Supplied records ->
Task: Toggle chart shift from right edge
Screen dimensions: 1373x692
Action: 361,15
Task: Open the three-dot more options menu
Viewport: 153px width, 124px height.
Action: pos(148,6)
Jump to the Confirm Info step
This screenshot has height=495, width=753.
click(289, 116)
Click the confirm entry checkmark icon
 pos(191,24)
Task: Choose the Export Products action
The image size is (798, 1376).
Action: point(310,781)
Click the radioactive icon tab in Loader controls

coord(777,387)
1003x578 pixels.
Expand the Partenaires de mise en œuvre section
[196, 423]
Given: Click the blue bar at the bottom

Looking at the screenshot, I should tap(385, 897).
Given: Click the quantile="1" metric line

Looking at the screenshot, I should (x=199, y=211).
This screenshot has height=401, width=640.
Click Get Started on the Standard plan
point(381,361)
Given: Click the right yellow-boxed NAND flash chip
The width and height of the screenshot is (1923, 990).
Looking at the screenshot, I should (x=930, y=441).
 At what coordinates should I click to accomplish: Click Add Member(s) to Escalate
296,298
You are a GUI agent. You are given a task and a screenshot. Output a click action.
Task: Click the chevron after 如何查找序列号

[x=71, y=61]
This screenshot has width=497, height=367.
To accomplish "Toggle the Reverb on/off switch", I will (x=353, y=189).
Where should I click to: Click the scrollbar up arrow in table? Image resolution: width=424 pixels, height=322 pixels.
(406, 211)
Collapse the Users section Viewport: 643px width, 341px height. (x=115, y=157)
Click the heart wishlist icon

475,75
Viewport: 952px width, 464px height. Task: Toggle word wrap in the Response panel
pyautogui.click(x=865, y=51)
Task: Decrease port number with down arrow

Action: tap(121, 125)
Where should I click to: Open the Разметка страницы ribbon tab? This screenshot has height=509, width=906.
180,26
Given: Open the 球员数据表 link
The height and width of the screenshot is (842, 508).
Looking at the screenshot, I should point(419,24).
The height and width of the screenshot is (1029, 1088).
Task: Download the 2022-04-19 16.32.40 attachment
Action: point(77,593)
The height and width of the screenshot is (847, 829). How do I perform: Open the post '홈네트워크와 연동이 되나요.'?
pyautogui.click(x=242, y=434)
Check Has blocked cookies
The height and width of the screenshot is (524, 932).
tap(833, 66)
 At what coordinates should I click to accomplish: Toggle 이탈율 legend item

Work instructions ->
Only the lines from the one holding "The height and width of the screenshot is (847, 829)." through the end of the records should appear in the answer, each repeated exactly.

Exercise response ->
The height and width of the screenshot is (847, 829). How do I perform: Open the post '홈네트워크와 연동이 되나요.'?
pyautogui.click(x=242, y=434)
Check Has blocked cookies
The height and width of the screenshot is (524, 932).
tap(833, 66)
 At what coordinates should I click to accomplish: Toggle 이탈율 legend item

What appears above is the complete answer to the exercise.